Book Report: Tales from the Missouri Tigers by Alan Goforth (2003)

Book coverWell, gentle reader, when I bought this book in 2021, I said:

I am thinking of giving this to my mother-in-law for Christmas, but we might already have done so. Which might lead me to justifying keeping it for myself.

I know you have been waiting in suspense lo these almost three years, but I did not end up giving this to my mother-in-law. Well, not yet. I think I shall take it over to her apartment to let her read it. Because I might not be a giver, but I can be a lender.

Also, gentle reader, I must admit that I’m playing fast and loose with the 2024 Winter Reading Challenge categories. School Setting appears on the list of categories, but one gets the sense that the categories might be skewed to younger readers these days. I don’t read many books set at schools. This book deals with a university’s athletic program, so it will have to do. If not, I have a similar book from Michigan State (I think). Maybe even by the same author.

The author breaks the book into two parts plus some appendixes. The first trips through some reminisciences from basketball players from the Tigers in the 20th century (and a couple of years into the 21st) focusing on coaches (and Norm Stewart, who was a two sport man at Mizzou before becoming a storied coach much later) and some of the better players. The second part, which is most of the book, does the same with football players. Appendixes include memories from the sidelines–including a section that includes Dan Meers’ memories (I read his book Wolves Can’t Fly last summer).

I say the book “trips through” because it’s written in that blocky style that skips between memories and interview bits from players, staff, and whatnot (including a guy who had attended/reported on the Tigers since the 1930s, seventy years by the time this book came out). Surely You Can’t Be Serious and Louder than Hell: The Definitive Oral History of Heavy Metal both used this technique, which makes it easy to read in snippets since the snippets are two to three paragraphs long. Why bother reading whole chapters? Why bother writing the connective tissue between topics? Just lay in a couple of centered asterisks and move on.

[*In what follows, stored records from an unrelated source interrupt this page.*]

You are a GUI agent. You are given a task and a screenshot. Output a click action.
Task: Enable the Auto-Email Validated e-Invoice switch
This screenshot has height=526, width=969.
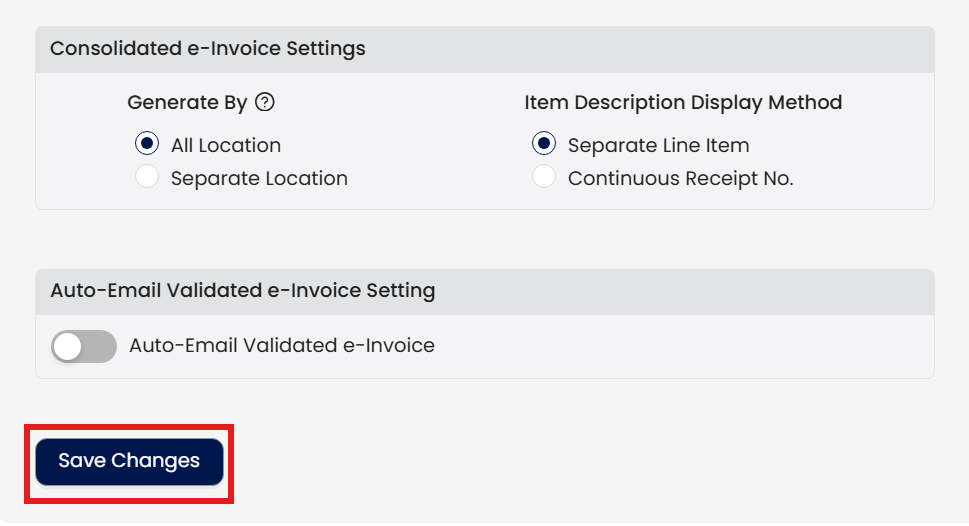point(84,346)
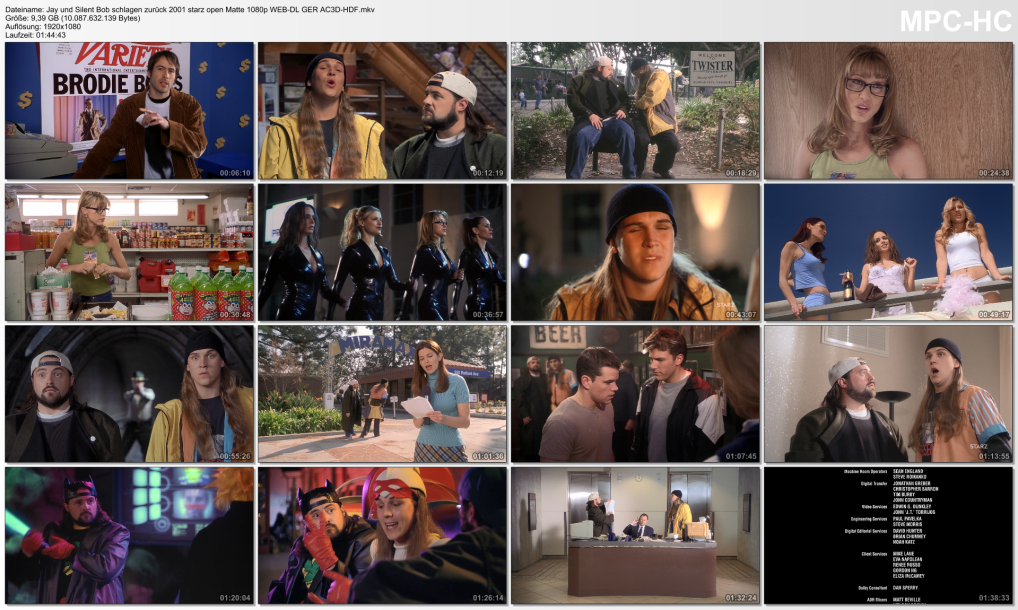The width and height of the screenshot is (1018, 610).
Task: Open the thumbnail timestamped 00:55:26
Action: 129,393
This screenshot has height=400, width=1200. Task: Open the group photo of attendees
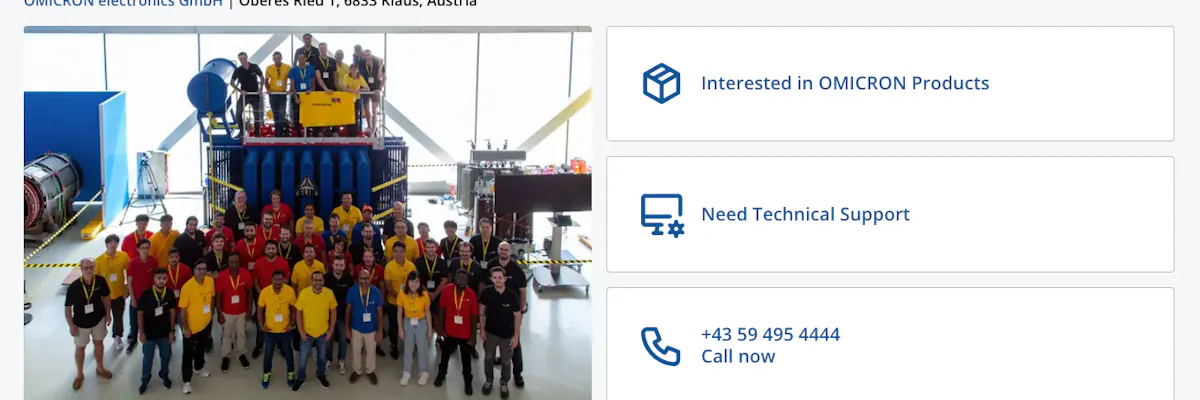(308, 213)
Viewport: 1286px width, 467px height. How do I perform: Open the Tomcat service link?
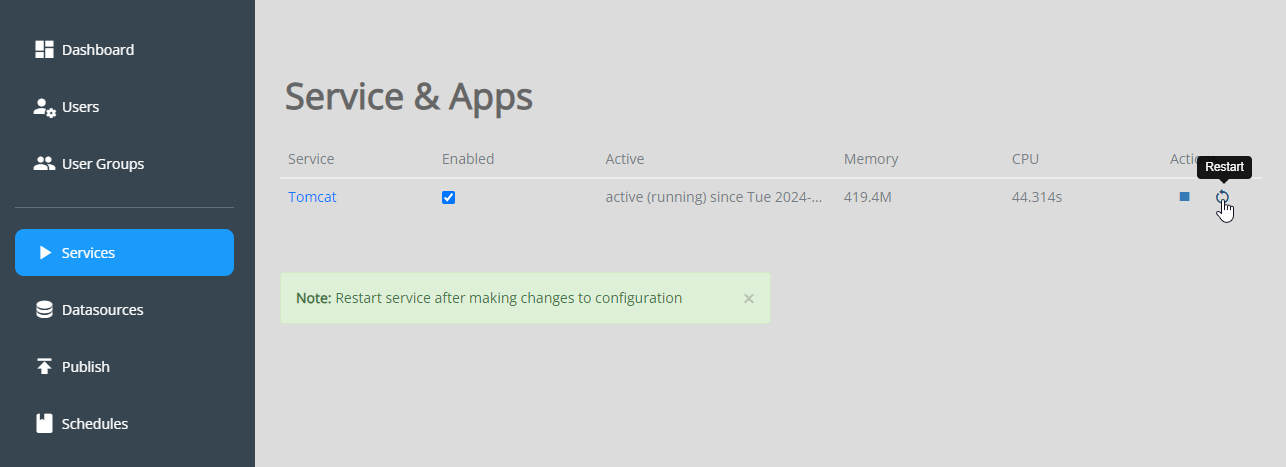(x=312, y=197)
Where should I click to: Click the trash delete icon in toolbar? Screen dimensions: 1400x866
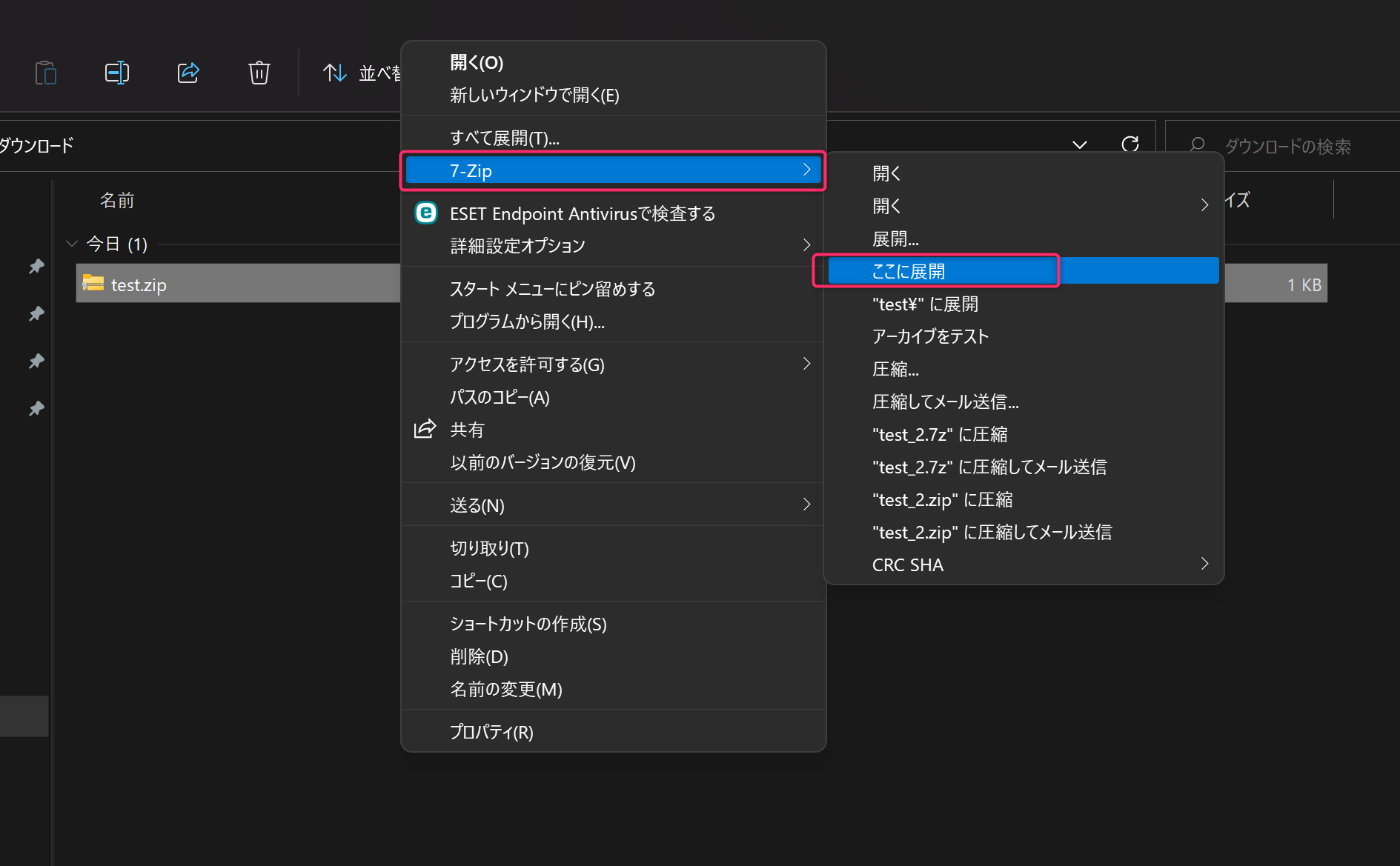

It’s 191 pages with appendixes, and it proved to be a pretty quick read. It gave me some sense of the history of the sports programs and their successes that I previously had lacked. I should have taken better notes, I suppose, because Mizzou sports facts are not uncommon at trivia parts around here. But I only have retained so far the things that especially resonated with me. That Norm Stewart played baseball and football for Missouri state; that Dan Devine coached Missouri football before the Green Bay Packers, and…. Well, that’s all that comes to mind right now. I can only hope that other information might rattle out if needed, but that’s probably too much to hope for. Beaver Cleaver’s first name did not rattle out on New Year’s Eve even though I’d just read Why We Watch: Killing the Gilligan Within.